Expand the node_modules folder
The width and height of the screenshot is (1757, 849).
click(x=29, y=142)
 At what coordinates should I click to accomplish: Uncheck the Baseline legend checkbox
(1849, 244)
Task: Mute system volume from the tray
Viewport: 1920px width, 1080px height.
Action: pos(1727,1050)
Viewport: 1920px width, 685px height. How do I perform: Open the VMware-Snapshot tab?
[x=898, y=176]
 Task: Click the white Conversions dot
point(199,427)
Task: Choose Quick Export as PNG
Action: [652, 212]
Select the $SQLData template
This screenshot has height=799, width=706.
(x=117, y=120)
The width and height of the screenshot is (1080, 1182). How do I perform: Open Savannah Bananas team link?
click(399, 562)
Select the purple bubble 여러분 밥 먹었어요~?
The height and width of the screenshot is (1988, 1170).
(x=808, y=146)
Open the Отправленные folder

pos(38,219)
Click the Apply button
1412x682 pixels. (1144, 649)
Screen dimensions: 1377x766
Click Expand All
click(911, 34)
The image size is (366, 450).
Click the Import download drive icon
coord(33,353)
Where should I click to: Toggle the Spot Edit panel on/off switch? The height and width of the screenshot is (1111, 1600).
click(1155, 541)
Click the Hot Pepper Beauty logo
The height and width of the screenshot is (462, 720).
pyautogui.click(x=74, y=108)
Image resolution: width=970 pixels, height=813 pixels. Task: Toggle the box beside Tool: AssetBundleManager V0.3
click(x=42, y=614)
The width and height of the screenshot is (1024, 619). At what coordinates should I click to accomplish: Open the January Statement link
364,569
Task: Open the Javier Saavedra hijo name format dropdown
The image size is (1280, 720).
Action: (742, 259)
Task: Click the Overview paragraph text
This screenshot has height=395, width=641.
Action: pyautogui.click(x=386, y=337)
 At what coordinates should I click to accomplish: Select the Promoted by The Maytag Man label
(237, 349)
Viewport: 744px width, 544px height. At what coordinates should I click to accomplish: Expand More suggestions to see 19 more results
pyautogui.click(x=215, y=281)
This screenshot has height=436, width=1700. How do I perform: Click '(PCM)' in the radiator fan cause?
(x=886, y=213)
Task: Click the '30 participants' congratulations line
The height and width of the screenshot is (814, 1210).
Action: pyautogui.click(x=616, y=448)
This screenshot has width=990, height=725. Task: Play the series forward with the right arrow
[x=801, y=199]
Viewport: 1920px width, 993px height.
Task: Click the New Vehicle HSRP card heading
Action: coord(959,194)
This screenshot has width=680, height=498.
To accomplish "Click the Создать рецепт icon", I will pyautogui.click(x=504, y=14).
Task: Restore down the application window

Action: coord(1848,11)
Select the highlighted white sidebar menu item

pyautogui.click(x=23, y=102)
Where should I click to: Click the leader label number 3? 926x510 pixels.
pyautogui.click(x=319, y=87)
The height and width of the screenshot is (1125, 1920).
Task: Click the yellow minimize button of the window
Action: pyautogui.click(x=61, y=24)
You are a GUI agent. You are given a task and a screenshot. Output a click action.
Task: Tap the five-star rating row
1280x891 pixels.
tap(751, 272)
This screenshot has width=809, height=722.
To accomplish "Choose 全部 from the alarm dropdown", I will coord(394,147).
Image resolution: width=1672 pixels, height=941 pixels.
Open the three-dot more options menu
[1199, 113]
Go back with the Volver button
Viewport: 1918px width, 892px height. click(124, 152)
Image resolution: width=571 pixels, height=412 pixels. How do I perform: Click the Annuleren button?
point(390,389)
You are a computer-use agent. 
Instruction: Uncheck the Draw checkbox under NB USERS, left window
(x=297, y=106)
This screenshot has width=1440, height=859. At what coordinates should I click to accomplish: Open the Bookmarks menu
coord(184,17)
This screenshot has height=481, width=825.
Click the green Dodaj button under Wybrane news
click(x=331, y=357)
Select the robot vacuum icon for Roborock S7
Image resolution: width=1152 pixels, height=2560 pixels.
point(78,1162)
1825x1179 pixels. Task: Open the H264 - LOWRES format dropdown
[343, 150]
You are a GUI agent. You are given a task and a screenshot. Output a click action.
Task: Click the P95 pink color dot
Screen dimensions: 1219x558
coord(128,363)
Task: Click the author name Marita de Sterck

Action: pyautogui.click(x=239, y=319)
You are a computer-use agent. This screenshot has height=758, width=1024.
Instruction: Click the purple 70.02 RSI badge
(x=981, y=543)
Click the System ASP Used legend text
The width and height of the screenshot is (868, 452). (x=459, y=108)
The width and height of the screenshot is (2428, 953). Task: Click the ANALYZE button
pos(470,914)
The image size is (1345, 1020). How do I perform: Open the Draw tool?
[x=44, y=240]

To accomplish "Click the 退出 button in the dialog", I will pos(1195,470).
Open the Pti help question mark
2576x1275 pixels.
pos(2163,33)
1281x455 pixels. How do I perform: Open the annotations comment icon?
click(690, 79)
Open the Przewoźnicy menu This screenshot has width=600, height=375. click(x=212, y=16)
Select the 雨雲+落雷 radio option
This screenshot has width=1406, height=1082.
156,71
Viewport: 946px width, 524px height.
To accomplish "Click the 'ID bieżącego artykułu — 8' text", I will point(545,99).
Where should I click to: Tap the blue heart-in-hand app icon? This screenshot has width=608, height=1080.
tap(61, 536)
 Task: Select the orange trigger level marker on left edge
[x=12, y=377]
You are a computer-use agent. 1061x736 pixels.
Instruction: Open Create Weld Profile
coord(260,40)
· · · · · · ·
- **Given task**
Return, unchanged, the lines of the material starting at the one containing "This screenshot has height=481, width=825." and ending at the one containing "[x=44, y=240]", both included.

- **Solution to the exercise**
This screenshot has height=481, width=825.
Click the green Dodaj button under Wybrane news
click(x=331, y=357)
Select the robot vacuum icon for Roborock S7
Image resolution: width=1152 pixels, height=2560 pixels.
point(78,1162)
1825x1179 pixels. Task: Open the H264 - LOWRES format dropdown
[343, 150]
You are a GUI agent. You are given a task and a screenshot. Output a click action.
Task: Click the P95 pink color dot
Screen dimensions: 1219x558
coord(128,363)
Task: Click the author name Marita de Sterck

Action: pyautogui.click(x=239, y=319)
You are a computer-use agent. This screenshot has height=758, width=1024.
Instruction: Click the purple 70.02 RSI badge
(x=981, y=543)
Click the System ASP Used legend text
The width and height of the screenshot is (868, 452). (x=459, y=108)
The width and height of the screenshot is (2428, 953). Task: Click the ANALYZE button
pos(470,914)
The image size is (1345, 1020). How do I perform: Open the Draw tool?
[x=44, y=240]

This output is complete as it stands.